┏━━

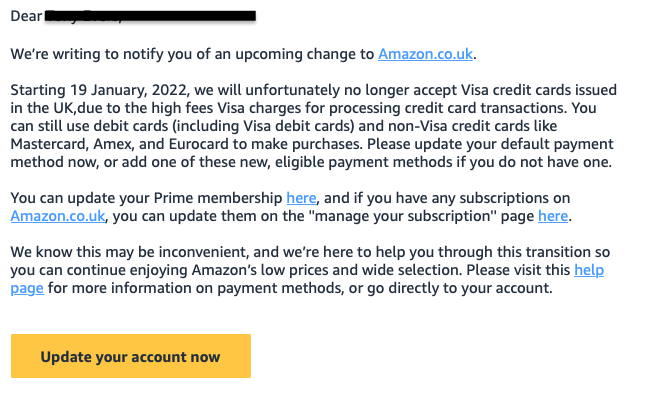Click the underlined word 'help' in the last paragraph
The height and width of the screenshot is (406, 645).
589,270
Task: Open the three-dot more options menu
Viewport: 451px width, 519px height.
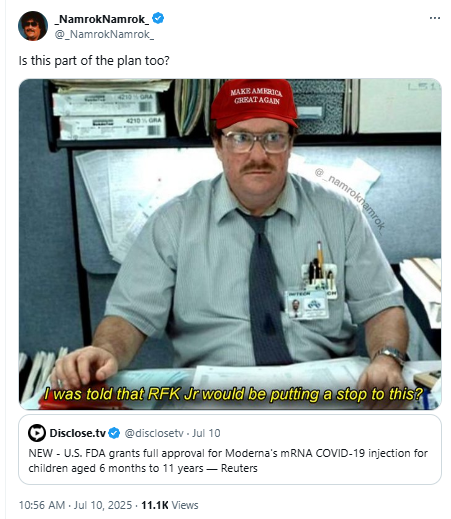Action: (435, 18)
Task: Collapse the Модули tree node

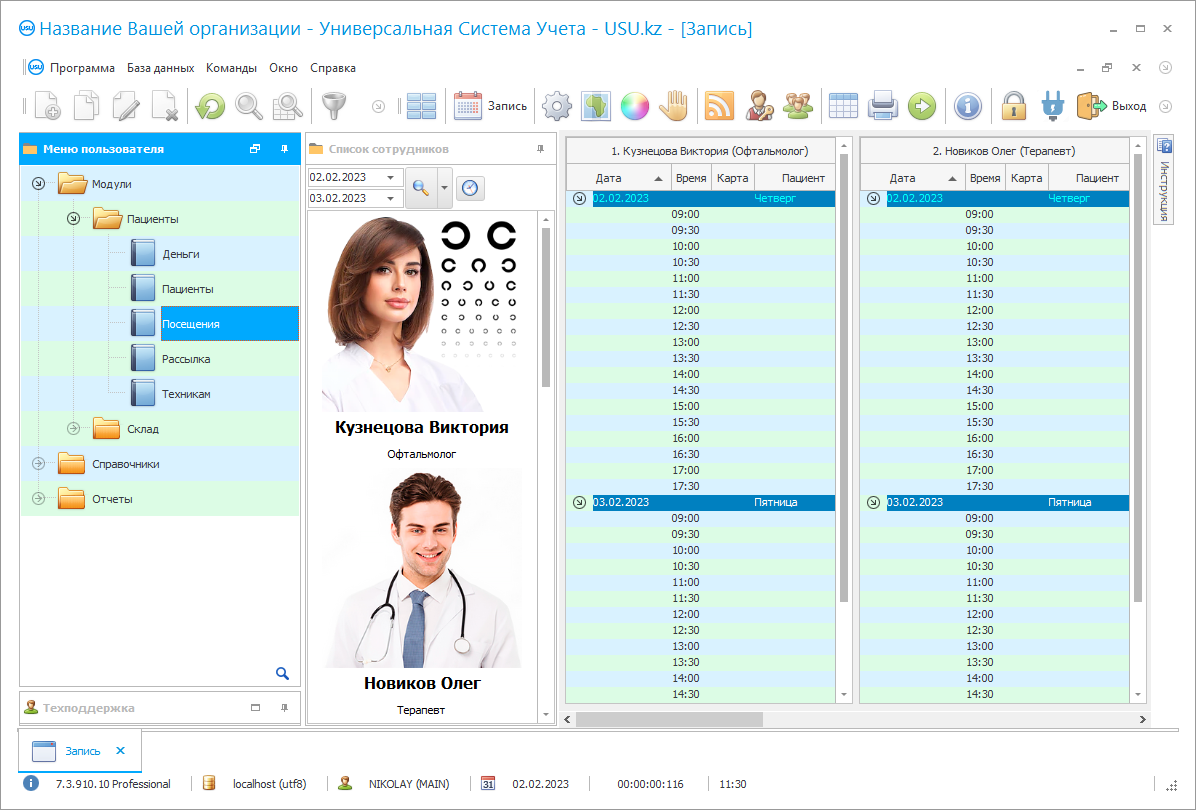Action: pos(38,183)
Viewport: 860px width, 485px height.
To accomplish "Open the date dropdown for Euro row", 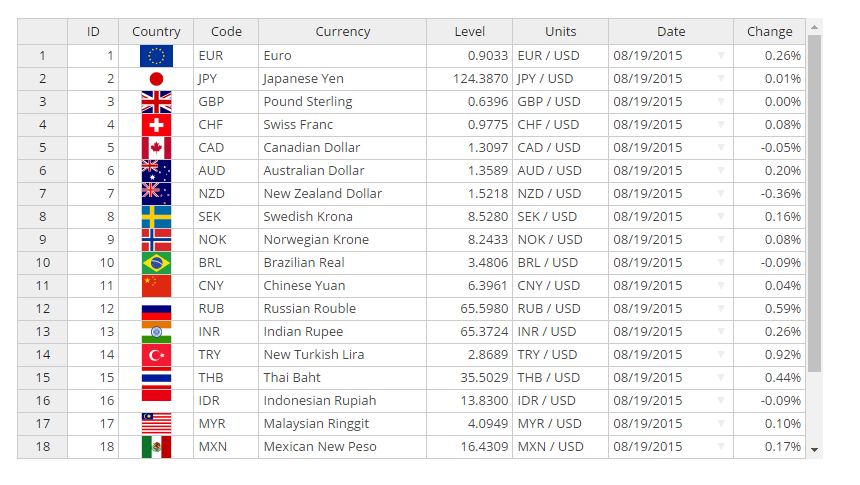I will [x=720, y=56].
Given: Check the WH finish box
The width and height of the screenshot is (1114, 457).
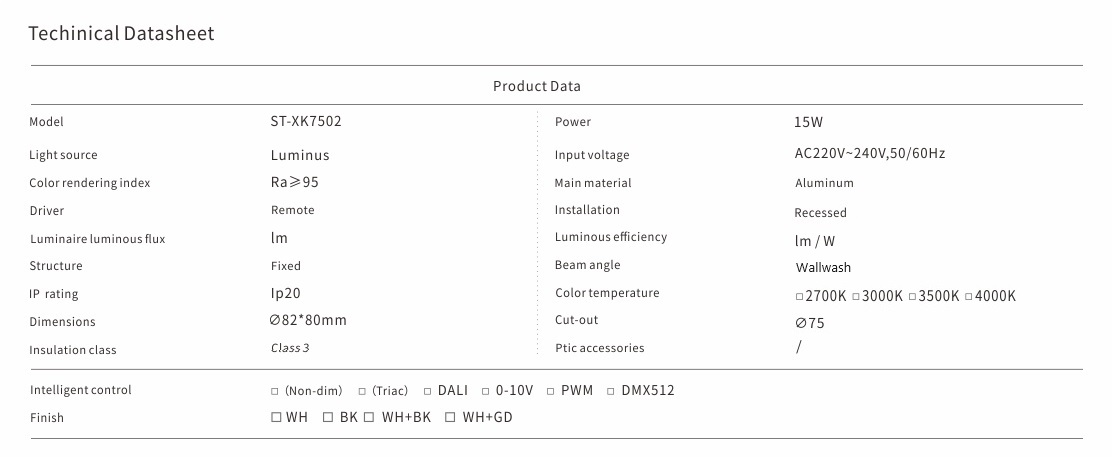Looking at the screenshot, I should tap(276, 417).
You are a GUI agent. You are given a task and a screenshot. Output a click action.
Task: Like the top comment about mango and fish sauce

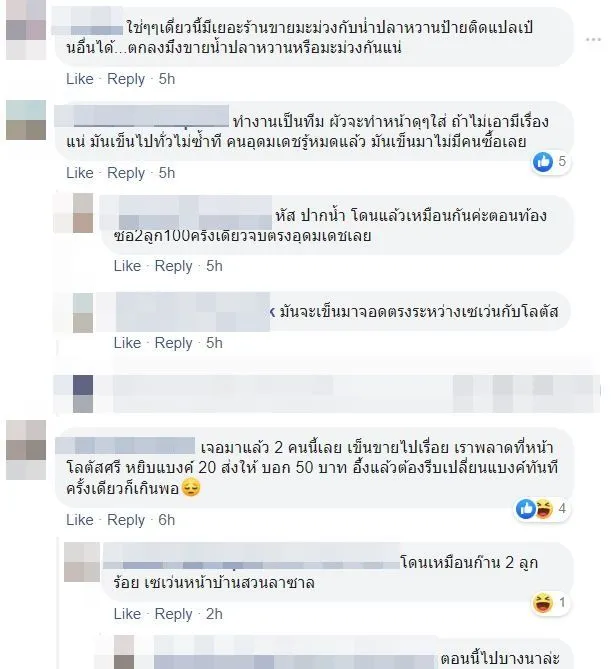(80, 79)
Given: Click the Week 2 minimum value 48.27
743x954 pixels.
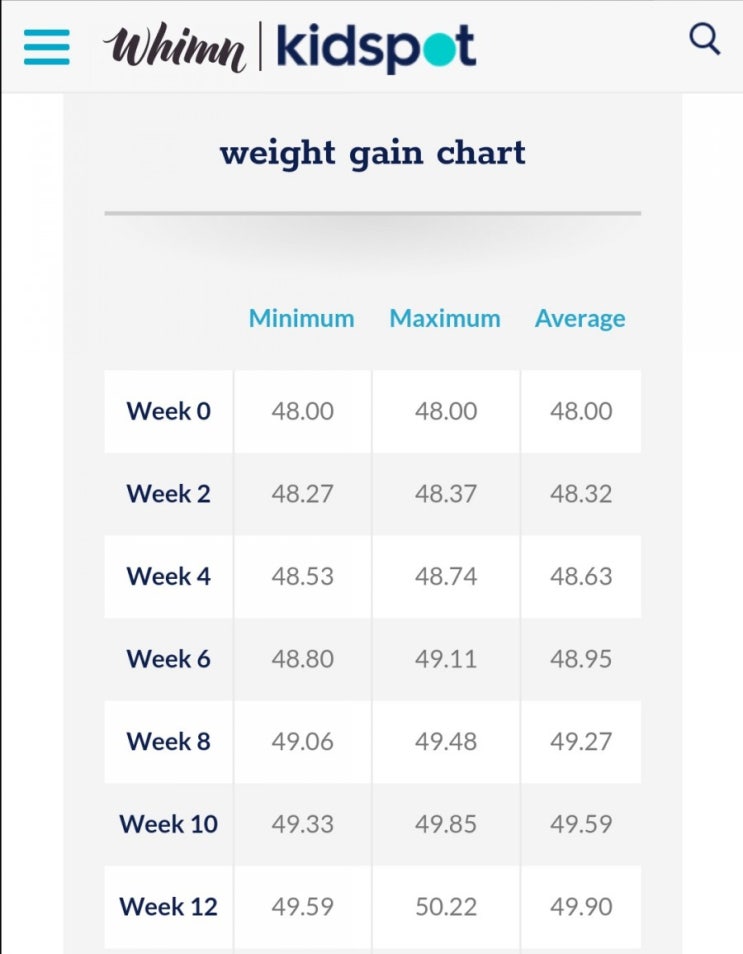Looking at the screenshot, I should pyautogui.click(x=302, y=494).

┗━━

Reproduce exactly, without any picture, the lines from the one bearing "Given: Click the Week 2 minimum value 48.27" to the last line of the records above.

Given: Click the Week 2 minimum value 48.27
743x954 pixels.
Looking at the screenshot, I should pyautogui.click(x=302, y=494).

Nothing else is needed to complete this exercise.